Durante estes anos, a despesa em saúde e a despesa pública em saúde subiu primeiro e desceu depois. Mas essa evolução da despesa tem que ser confrontada com os indicadores assistenciais, pois os efeitos assistenciais são sobretudo determinados pela parte “quantidade” da despesa, enquanto o ajustamento desde 2011 foi sobretudo realizado pela parte “preço” da despesa, e no caso da despesa pública em saúde sem praticamente alterar a parte “cobertura”. A única exceção foram as reduções das deduções fiscais em saúde. Essas reduções fazem com que despesa privada das Famílias que era anteriormente, no final, suportada pelo Orçamento de Estado via sistema fiscal passe a ficar como despesa privada. Afecta sobretudo quem beneficiava dessas deduções fiscais.
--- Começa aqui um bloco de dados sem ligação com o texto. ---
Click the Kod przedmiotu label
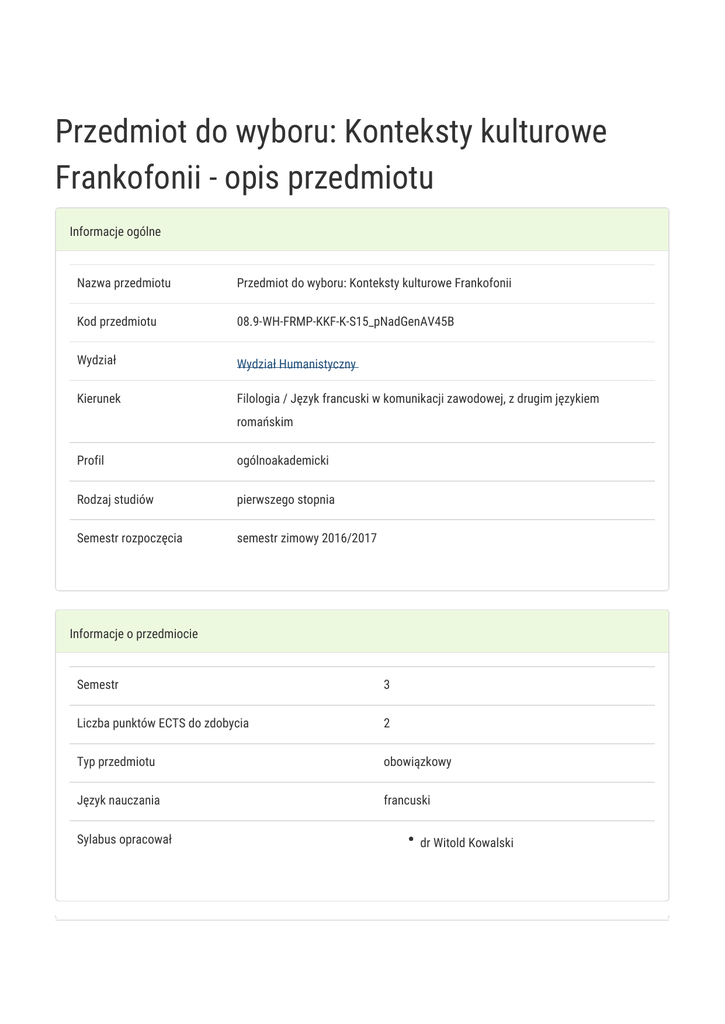Viewport: 725px width, 1024px height. [x=117, y=322]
A redução do preço dos medicamentos, por seu lado, e neste aspecto de proteção das despesas diretas das Famílias, deverá ter beneficiado sobretudo os grupos de menores rendimentos (aqueles para os quais a principal componente de despesa privada em saúde está precisamente na sua parte na aquisição de medicamentos).

Por fim, precisamos de conhecer mais sobre os efeitos dos tempos de crise económica em aspectos que não estão, ou não deveriam estar, diretamente associados ao sector da saúde, como os custos de transporte ou de ausência no emprego, implicando eventualmente barreiras de acesso a cuidados de saúde em caso de necessidade.